Persuasion (dir. Jeff James) Back

‘Shut the fuck up!’ yells Lara Rossi’s Anne Elliot, confronted by her creepy suitor Mr Elliott and surrounded by her universally awful family all rabbiting ‘marriage’, near the conclusion of Jeff James’s gleefully silly, ultimately moving adaptation of Jane Austen’s Persuasion. The shouting as much as the expletive marks the difference between James’s and Austen’s Anne; the idiot chorus demonstrating the cleverness and sophistication of the adaptation, with Austen’s sharply satirical eye transposed into the play’s ironic characterization and presentation.

Staging is stripped back to a rectilinear stage, divided by a subtly changing neon light, with the top rotating over the course of the play, representing both the shifting locations and passage of time so significant to Austen’s last complete novel. The play begins with Rossi’s Anne spread-eagled on the stage, remaining prone and passive for the early scenes of the play. Actors are dressed in modern leisure wear and the soundtrack is a mixture of dance, hip hop, rave, and R&B, but this is not quite the modernization of Persuasion that it at first appears to be. The action of the play occurs, like the novel, in 1814, with some early scenes flashing back to the fateful 1806, when Anne was persuaded to reject Captain Wentworth’s proposal of marriage by her mother-substitute, Lady Russell. The pop music soundtrack is entertainingly passed off as harpsichord practice and piano recitals, the modern dance moves treated as seriously as balls and gatherings in Austen’s Regency England. Indeed, Jeff James and James Yeatman’s script has fun juxtaposing Austenian-style dialogue with self-consciously modern action: my favourite example of this is a raucous foam party at Lyme Regis with Samuel Edward-Cook’s Captain Wentworth and Cassie Layton’s Louisa Musgrove stripped down to swimwear cavorting in a lot of foam as Arthur Wilson’s Captain Benwick gravely intones above them, ‘Captain Wentworth is in high spirits today’.

Rossi’s Anne ably and emotively anchors the whole production. She is almost always on stage, at first an almost silent and unhappy figure, although the production takes the usual route in adaptations involving Austen’s more restrained and resigned heroines by allowing Anne to voice what remains subtext in the novel: her despair at her lonely situation and anger at being sidelined by her insensitive family, as well as a more revolutionary resistance to the strictures of the marriage plot. The production gifts Anne with more control of proceedings than Austen grants her in the novel. At the beginning of the play, she is able to twirl other actors around, at which point they leave the stage with a little yelp. Anne seems trapped on stage – a state of affairs underscored by the black and white bars on her vest – but able to dictate who joins her on it, until she proves unable to avoid her painful re-encounter with Captain Wentworth on his return eight years after her rejection of him.

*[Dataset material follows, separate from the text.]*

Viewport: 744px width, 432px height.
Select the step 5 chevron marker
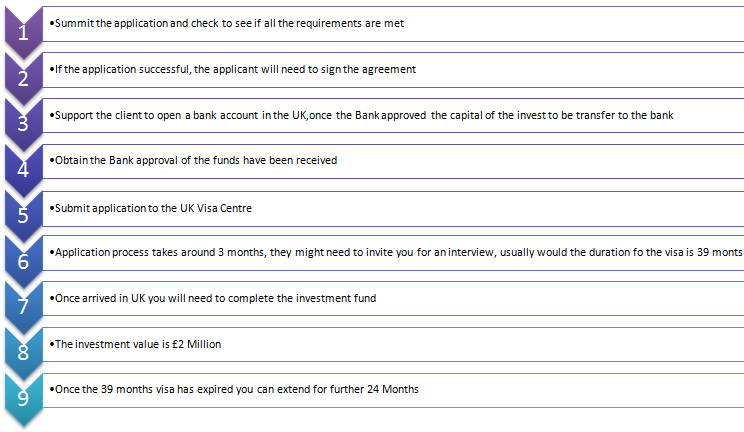tap(23, 216)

The play makes inventive use of doubling, drawing on themes of doubleness in the novel. Several actors play more than one character, with Arthur Wilson playing Henrietta Musgrove’s vicar-suitor, Edmund; the sinister Mr Elliott; as well as Benwick. Dorian Simpson is the adorably clueless Charles as well as making an all-too-brief entrance as Lady Dalrymple. Caroline Moroney plays both Henrietta and Mrs Clay, and Cassie Layton is Anne’s sister Elizabeth as well as Louisa Musgrove. There’s a funny scene in which Elizabeth and Mrs Clay amusingly disagree about which of the Musgrove sisters is more attractive, which segues into a hint of lesbian romance for the pair. Antony Bunsee makes for a memorably bare-chested Sir Walter, sporting a magnificent green velvet dressing gown, as well as the more buttoned up Admiral Croft. Geraldine Alexander plays both Lady Russell and Mrs Croft. At one point, Anne seems to be leaning on Lady Russell for support, at which point Alexander metamorphoses into Mrs Croft, suggesting a shift away from her aristocratic godmother toward a naval surrogate mother for Anne.

Persuasion’s unself-conscious, if self-reflexive, silliness brings Austen’s final novel to comic life, transposing the ironies of the novel into a stripped-back soundscape which makes its characters instantly recognizable to a modern audience. Alongside and underneath the comedy, though, is a melancholy tale of lost chances, missed opportunities, and rage at the limited choices open to women now and then. A complex understanding of love and desire as a dark and shifting experience is allowed to rise above the foam and frippery over the course of the production. The conclusion of the play balances an emotional reunion and mutual recognition between Anne Elliot and Captain Wentworth, while delicately holding out the possibility, with some good luck, that they do not have to live their lives according to the demands of a fairy tale happy ending.

Persuasion, adapted by Jeff James and James Yeatman, was at the Royal Exchange Theatre, Manchester from 25th May to 24th June 2017.